Legislative leaders challenge Leandro plaintiffs’ request for Berger recusal | Eastern North Carolina Now

    Publisher's Note: This post appears here courtesy of the Carolina Journal. The author of this post is CJ Staff.

    Legislative leaders have fired the latest salvo in the legal battle over N.C. Supreme Court justices' participation in the latest stage of the Leandro school-funding lawsuit.

    A court filing Thursday from legislative attorneys questions Leandro plaintiffs' request that Justice Phil Berger Jr. recuse himself from the case.

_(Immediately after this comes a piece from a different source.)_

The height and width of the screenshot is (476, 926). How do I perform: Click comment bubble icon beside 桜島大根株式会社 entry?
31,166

    Plaintiffs requested recusal from Berger, a Republican, on July 15. That was two days after GOP legislative leaders issued a similar request for recusal of Justice Anita Earls, a Democrat.

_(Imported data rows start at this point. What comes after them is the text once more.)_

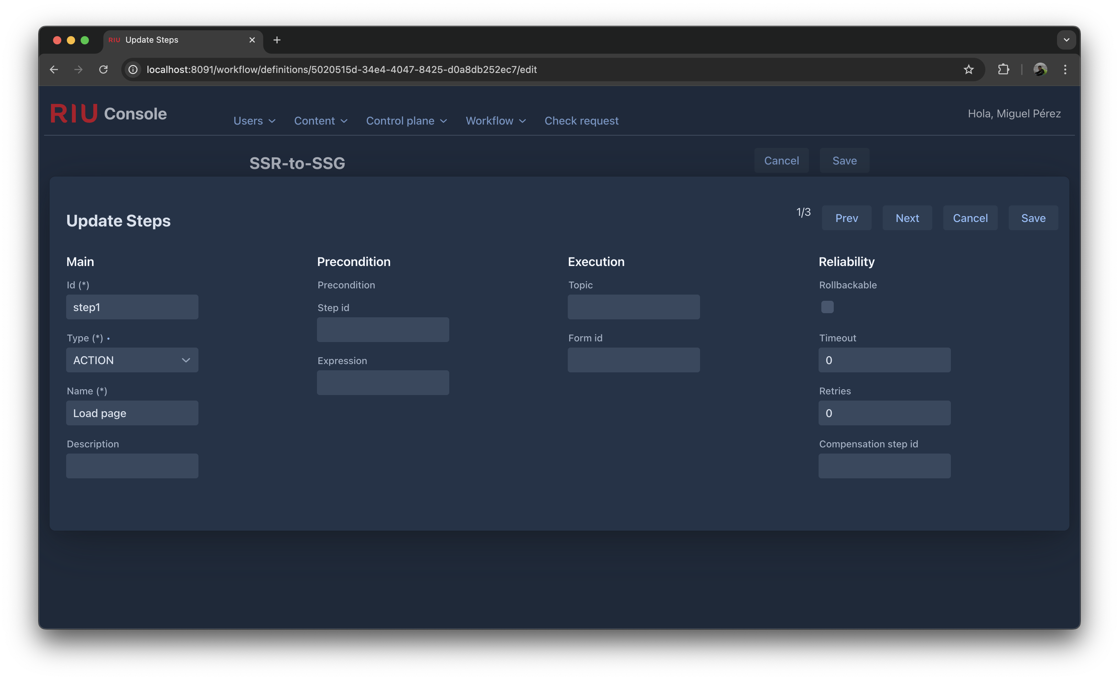Open the browser extensions puzzle icon
The image size is (1119, 680).
pos(1003,69)
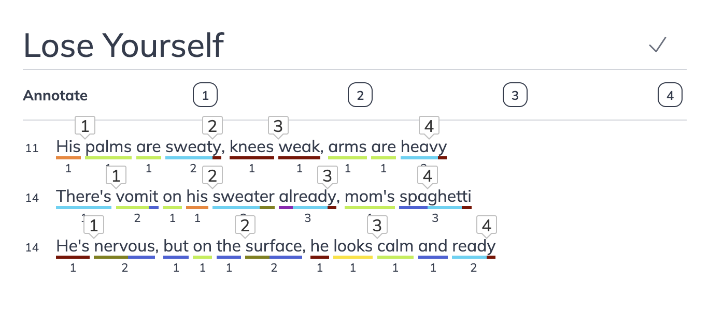Screen dimensions: 709x326
Task: Open marker 3 above 'knees weak'
Action: (278, 126)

    The latest filing takes no stance on Berger's recusal. It notes, "The decision whether to recuse is committed to the discretion of the justice for whom recusal is sought unless that Justice refers it to the entire Court."

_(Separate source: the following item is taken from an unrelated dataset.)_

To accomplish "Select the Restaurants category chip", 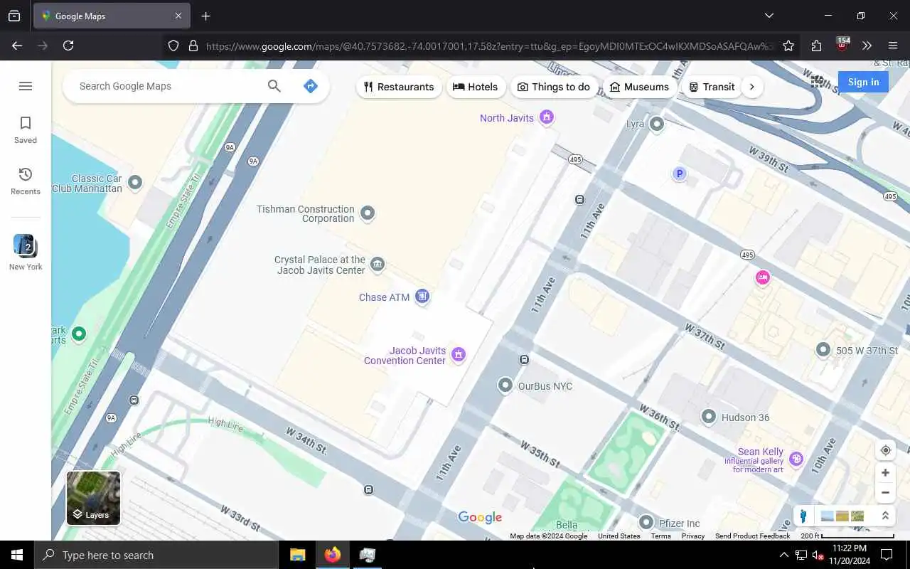I will pos(399,87).
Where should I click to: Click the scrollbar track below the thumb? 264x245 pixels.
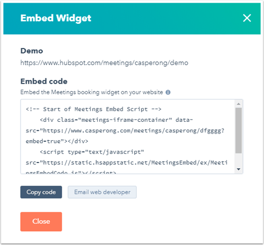click(x=239, y=160)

    Instead of saying "yes" or "no" to recusal, attorney Matthew Tilley questions the basis of Leandro plaintiffs' request.

    Berger's father serves in the N.C. Senate's top office. In that role, Sen. Phil Berger Sr. is challenging court-ordered education spending tied to the Leandro case. Plaintiffs argue that Berger Jr. faces a conflict of interest because of his father's participation in the case.

    Berger Jr. has rejected similar recusal requests in two other cases.

    "Plaintiffs argue this case is somehow different because Legislative Intervenors are supposedly not participating in this lawsuit in their official capacities and therefore are 'not the State.' That assertion is wrong as a matter of law," Tilley wrote.

    Berger Sr. is taking part in the Leandro cases because of a provision of state law, Tilley explained.

    "That Statute authorizes the Speaker of the House and President Pro Tempore of the Senate - no matter which individuals hold those positions - to intervene in matters such as this in their official capacities 'on behalf of the General Assembly' and 'as agents of the State,'" he wrote.

    "[I]n any action in which an act of the General Assembly is challenged, 'the General Assembly, jointly through the Speaker of the House of Representatives and the President Pro Tempore of the Senate, constitutes the legislative branch of the State of North Carolina.' Thus, in such actions, 'both the General Assembly and the Governor constitute the State of North Carolina,'" Tilley wrote.

    Democratic Gov. Roy Cooper and his appointees on the State Board of Education, working with lawyers from Democratic Attorney General Josh Stein's N.C. Justice Department, have endorsed the court-ordered spending.

    "The analysis does not change just because the Legislative and Executive Branches have taken different positions in this lawsuit," Tilley argued. The law "was adopted to address the 'possibility that different branches of government may seek to vindicate different and valuable state interests.'"

    State law "directly contradicts Plaintiffs' assertion that Legislative Intervenors 'are not the State,' by specifying that, 'when the State is named as a defendant ... both the General Assembly and the Governor constitute the State of North Carolina,'" Tilley wrote. "Legislative Intervenors have thus intervened in this matter in their official capacities."

    While plaintiffs seek Berger Jr.'s recusal because of his father's participation in the case, legislative defendants have targeted Earls because of her past involvement with Leandro.

    Earls worked as an attorney for intervening plaintiffs in the case in 2005. She later filed a friend-of-the-court brief supporting the plaintiffs in 2012.

    Democrats outnumber Republicans, 4-3, on the state Supreme Court. Recusal from either Berger or Earls would affect the court's partisan balance.

    Neither justice has responded yet to the requests for recusal. The court is scheduled to hear oral arguments in Leandro on Aug. 31.

    The most pressing issue involves a trial court order involving $785 million for education-related spending. Justices will decide whether a trial judge can order the state to spend that money to fund portions of a court-sanctioned Leandro plan.

    The court also will determine whether a judge can bypass the General Assembly and force other state officials to transfer the money out of the state treasury.